Cindy Sandman (“Keep ‘under God’ in the Pledge of Allegiance,” July 9) wrote: “Our nation belongs under God and all the children raised in the United States of America need to learn that from the first grade on, if they intend to be good United States citizens.” This might be a good time to remind her of the words of the founding fathers: “The Government of the United States of America is not, in any sense, founded on the Christian religion …” (from the Treaty of Tripoli, negotiated during Washington’s Presidency in 1797, ratified by the Senate and signed by President John Adams).
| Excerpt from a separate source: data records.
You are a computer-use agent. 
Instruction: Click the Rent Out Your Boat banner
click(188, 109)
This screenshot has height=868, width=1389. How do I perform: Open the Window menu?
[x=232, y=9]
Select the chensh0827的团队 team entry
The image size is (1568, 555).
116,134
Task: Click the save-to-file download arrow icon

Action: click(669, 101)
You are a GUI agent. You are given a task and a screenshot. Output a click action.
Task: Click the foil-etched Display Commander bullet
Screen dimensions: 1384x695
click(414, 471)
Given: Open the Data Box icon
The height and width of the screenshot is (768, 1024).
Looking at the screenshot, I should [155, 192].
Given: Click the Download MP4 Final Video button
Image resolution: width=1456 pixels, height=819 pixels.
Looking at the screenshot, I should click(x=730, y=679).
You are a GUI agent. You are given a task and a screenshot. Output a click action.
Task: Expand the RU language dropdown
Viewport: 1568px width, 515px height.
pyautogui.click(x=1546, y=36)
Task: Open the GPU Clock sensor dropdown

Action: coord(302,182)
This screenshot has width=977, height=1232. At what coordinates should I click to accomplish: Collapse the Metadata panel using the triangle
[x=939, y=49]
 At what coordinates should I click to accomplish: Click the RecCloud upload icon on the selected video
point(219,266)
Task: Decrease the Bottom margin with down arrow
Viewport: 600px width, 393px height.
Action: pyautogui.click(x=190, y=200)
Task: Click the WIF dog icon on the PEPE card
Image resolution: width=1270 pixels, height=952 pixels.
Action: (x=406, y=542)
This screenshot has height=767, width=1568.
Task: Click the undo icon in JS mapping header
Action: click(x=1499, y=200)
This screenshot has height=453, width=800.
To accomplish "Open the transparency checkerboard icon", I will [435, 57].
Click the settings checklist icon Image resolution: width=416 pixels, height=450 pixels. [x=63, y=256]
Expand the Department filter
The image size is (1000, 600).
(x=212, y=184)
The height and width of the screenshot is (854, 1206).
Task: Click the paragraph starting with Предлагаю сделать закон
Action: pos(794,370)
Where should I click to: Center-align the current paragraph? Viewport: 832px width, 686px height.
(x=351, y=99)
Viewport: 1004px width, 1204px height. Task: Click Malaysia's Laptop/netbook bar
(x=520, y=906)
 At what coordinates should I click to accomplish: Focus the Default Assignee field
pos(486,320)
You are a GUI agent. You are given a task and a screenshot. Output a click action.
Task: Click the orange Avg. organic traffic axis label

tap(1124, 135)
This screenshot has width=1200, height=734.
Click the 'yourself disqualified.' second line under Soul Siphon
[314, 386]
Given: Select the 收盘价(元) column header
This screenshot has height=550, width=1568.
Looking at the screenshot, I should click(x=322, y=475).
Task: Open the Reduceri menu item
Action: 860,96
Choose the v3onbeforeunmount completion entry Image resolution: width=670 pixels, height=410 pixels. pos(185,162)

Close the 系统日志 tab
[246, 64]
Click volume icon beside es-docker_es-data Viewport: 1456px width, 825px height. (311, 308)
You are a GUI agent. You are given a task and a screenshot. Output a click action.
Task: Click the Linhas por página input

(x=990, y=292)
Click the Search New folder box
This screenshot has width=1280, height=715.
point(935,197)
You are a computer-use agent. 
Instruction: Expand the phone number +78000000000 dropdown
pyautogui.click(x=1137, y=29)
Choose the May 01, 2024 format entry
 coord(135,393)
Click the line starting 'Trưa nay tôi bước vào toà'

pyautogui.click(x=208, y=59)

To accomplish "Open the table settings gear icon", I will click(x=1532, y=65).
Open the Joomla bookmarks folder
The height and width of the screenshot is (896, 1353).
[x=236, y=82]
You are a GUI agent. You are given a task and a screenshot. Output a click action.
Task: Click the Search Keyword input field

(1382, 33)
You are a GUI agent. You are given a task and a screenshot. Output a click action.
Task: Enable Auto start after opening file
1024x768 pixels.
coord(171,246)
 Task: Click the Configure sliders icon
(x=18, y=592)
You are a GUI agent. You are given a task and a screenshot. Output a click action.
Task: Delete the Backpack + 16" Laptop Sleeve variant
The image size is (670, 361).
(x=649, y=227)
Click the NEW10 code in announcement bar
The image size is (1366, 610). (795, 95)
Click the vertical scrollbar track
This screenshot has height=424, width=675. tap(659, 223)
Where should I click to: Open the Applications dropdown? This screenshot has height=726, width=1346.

While Christianity is the predominant belief of the citizens of the U.S., it is explicitly not that of the country itself, and the founding fathers (most of whom were Christians themselves) were wise enough to see that.
Sandman continued: “God Himself is not a religion, however He is honored and worshipped by a variety of religions. What are we supposed to do, change the Pledge of Allegiance to “under Buddha” instead of under God? I think not. I don’t believe our founder fathers or Abraham Lincoln would buy that.” I don’t believe they would have either. But then, I think they would have been equally appalled at the current wording.
Why should the country be under any deity? And though one could argue that the same God is worshipped by most religions, there are plenty of people who either don’t worship a god at all, or worship a different god or gods. What of them? Should the United States be favoring those with a particular belief? There must be liberty and justice for all, not just the Christians, Jews, and others who happen to believe in the Abrahamic God.
The First Amendment clearly states, “Congress shall make no law respecting an establishment of religion …” I think the intent is clear.